## start
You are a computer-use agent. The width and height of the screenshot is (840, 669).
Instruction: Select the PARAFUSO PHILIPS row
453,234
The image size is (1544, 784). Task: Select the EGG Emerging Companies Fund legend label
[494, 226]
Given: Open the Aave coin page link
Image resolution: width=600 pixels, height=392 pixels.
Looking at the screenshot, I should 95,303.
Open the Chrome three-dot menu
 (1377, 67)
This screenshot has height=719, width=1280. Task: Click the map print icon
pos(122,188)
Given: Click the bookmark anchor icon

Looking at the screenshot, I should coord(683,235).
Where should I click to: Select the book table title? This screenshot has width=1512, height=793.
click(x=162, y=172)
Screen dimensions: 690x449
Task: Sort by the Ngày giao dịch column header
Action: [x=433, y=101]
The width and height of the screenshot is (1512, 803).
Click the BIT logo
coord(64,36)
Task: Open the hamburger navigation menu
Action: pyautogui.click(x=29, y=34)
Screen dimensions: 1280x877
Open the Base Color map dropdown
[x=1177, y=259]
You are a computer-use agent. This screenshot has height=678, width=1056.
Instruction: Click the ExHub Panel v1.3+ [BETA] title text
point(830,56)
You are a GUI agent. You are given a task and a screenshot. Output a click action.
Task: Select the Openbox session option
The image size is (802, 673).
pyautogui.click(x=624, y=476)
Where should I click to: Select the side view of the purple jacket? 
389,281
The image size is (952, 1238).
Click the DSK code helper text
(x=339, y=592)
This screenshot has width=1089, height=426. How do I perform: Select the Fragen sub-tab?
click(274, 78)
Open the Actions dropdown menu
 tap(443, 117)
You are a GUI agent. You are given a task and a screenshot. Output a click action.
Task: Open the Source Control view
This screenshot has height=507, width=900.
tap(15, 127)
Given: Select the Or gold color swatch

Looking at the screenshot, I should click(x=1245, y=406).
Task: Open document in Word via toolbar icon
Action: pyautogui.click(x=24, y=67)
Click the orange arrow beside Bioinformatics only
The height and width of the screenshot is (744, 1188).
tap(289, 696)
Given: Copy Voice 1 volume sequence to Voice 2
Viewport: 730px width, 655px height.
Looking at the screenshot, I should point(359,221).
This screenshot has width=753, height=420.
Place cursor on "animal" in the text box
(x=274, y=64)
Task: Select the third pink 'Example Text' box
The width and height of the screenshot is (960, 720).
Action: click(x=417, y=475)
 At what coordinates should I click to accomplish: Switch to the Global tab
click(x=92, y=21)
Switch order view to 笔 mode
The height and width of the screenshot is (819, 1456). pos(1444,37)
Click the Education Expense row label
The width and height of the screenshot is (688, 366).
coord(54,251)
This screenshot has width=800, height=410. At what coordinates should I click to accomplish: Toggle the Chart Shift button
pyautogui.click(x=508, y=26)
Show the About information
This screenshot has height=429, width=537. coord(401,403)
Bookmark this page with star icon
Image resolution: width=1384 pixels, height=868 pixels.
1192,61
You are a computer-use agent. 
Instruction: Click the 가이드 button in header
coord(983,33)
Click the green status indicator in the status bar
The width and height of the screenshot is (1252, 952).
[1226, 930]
## end
## SET TASK
Reproduce the records above line for line, without changing any character.

## ANSWER TO THIS EXERCISE
You are a computer-use agent. The width and height of the screenshot is (840, 669).
Instruction: Select the PARAFUSO PHILIPS row
453,234
The image size is (1544, 784). Task: Select the EGG Emerging Companies Fund legend label
[494, 226]
Given: Open the Aave coin page link
Image resolution: width=600 pixels, height=392 pixels.
Looking at the screenshot, I should 95,303.
Open the Chrome three-dot menu
 (1377, 67)
This screenshot has height=719, width=1280. Task: Click the map print icon
pos(122,188)
Given: Click the bookmark anchor icon

Looking at the screenshot, I should coord(683,235).
Where should I click to: Select the book table title? This screenshot has width=1512, height=793.
click(x=162, y=172)
Screen dimensions: 690x449
Task: Sort by the Ngày giao dịch column header
Action: [x=433, y=101]
The width and height of the screenshot is (1512, 803).
Click the BIT logo
coord(64,36)
Task: Open the hamburger navigation menu
Action: pyautogui.click(x=29, y=34)
Screen dimensions: 1280x877
Open the Base Color map dropdown
[x=1177, y=259]
You are a computer-use agent. This screenshot has height=678, width=1056.
Instruction: Click the ExHub Panel v1.3+ [BETA] title text
point(830,56)
You are a GUI agent. You are given a task and a screenshot. Output a click action.
Task: Select the Openbox session option
The image size is (802, 673).
pyautogui.click(x=624, y=476)
Where should I click to: Select the side view of the purple jacket? 
389,281
The image size is (952, 1238).
Click the DSK code helper text
(x=339, y=592)
This screenshot has width=1089, height=426. How do I perform: Select the Fragen sub-tab?
click(274, 78)
Open the Actions dropdown menu
 tap(443, 117)
You are a GUI agent. You are given a task and a screenshot. Output a click action.
Task: Open the Source Control view
This screenshot has height=507, width=900.
tap(15, 127)
Given: Select the Or gold color swatch

Looking at the screenshot, I should click(x=1245, y=406).
Task: Open document in Word via toolbar icon
Action: pyautogui.click(x=24, y=67)
Click the orange arrow beside Bioinformatics only
The height and width of the screenshot is (744, 1188).
tap(289, 696)
Given: Copy Voice 1 volume sequence to Voice 2
Viewport: 730px width, 655px height.
Looking at the screenshot, I should point(359,221).
This screenshot has width=753, height=420.
Place cursor on "animal" in the text box
(x=274, y=64)
Task: Select the third pink 'Example Text' box
The width and height of the screenshot is (960, 720).
Action: click(x=417, y=475)
 At what coordinates should I click to accomplish: Switch to the Global tab
click(x=92, y=21)
Switch order view to 笔 mode
The height and width of the screenshot is (819, 1456). pos(1444,37)
Click the Education Expense row label
The width and height of the screenshot is (688, 366).
coord(54,251)
This screenshot has width=800, height=410. At what coordinates should I click to accomplish: Toggle the Chart Shift button
pyautogui.click(x=508, y=26)
Show the About information
This screenshot has height=429, width=537. coord(401,403)
Bookmark this page with star icon
Image resolution: width=1384 pixels, height=868 pixels.
1192,61
You are a computer-use agent. 
Instruction: Click the 가이드 button in header
coord(983,33)
Click the green status indicator in the status bar
The width and height of the screenshot is (1252, 952).
[1226, 930]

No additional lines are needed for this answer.